I liked her for that, and there were other things I liked her for, but there were also things I didn’t like. Big things. I’ll get to that, I’ll have to, but for now let’s just say my feelings about Elizabeth Dutton, Detective 2nd Grade, NYPD, were complicated.
She said one other thing before we got to Croton-on-Hudson, and I need to mention it. She was just making conversation, but it turned out to be important later (I know, that word again). Liz said Thumper had finally killed someone.
The man who called himself Thumper had been on the local news every now and then over the last few years, especially on NY1, which Mom watched most nights while she was making supper (and sometimes while we were eating, if it had been an interesting news day). Thumper’s “reign of terror”—thanks, NY1—had actually been going on even before I was born, and he was sort of an urban legend. You know, like Slender Man or The Hook, only with explosives.
“Who?” I said. “Who did he kill?”
“How long until we get there?” Mom asked.
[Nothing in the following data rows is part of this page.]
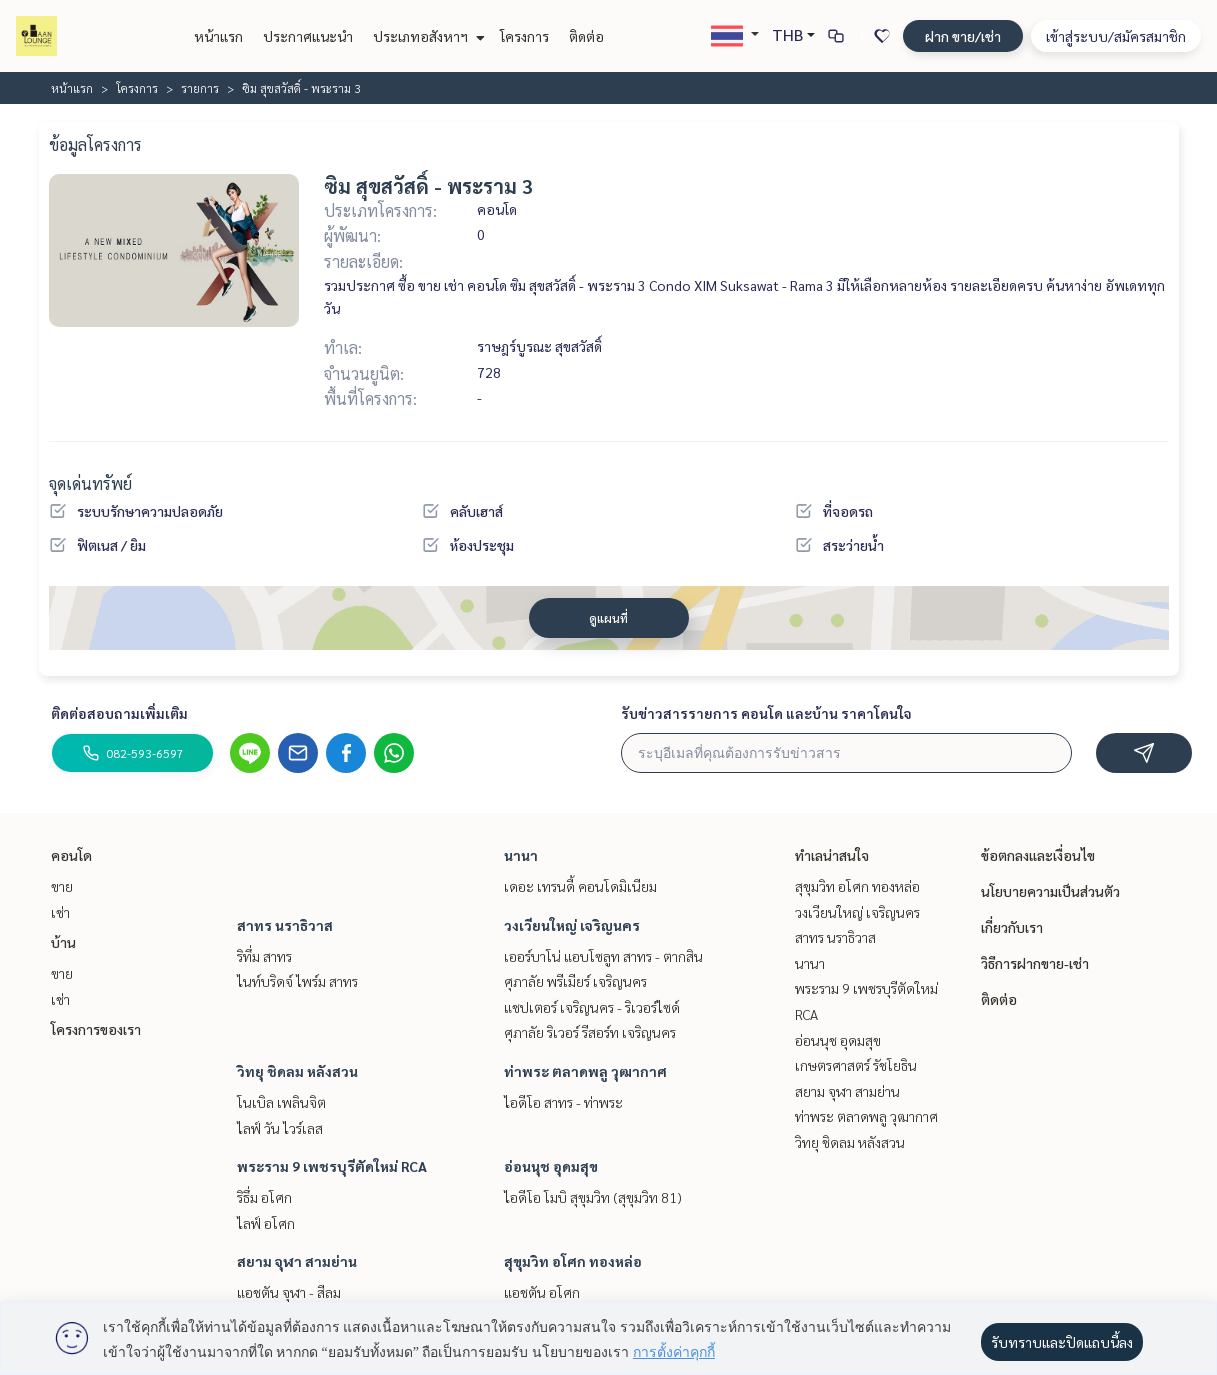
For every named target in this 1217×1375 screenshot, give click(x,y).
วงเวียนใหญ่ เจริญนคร (572, 925)
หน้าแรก (218, 36)
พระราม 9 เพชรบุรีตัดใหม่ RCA (332, 1166)
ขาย (62, 886)
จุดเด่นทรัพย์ (90, 483)
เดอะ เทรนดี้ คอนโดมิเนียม (580, 886)
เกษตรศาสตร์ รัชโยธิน (856, 1065)
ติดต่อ (586, 36)
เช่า (60, 912)
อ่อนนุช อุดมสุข (551, 1166)
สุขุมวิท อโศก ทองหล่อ (573, 1261)
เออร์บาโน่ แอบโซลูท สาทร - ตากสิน (603, 956)
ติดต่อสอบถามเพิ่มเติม (119, 713)
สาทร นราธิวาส (285, 925)
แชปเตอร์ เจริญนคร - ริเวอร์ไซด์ (592, 1007)
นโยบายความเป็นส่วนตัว (1050, 891)
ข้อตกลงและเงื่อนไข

She had no interest in Thumper; she had her own fish to fry.
“A guy who made the mistake of trying to use one of Manhattan’s few remaining phone booths,” Liz said, ignoring my mother. “Bomb Squad thinks it went off the second he lifted the receiver. Two sticks of dynamite—”
“Do we have to talk about this?” Mom asked. “And why is every goddam light red?”
“Two sticks of dynamite taped under the little ledge where people can put their change,” Liz went on, undeterred. “Thumper’s a resourceful SOB, got to give him that. They’re going to crank up another task force—this will be the third since 1996—and I’m going to try for it. I was on the last one, so I’ve got a shot, and I can use the OT.”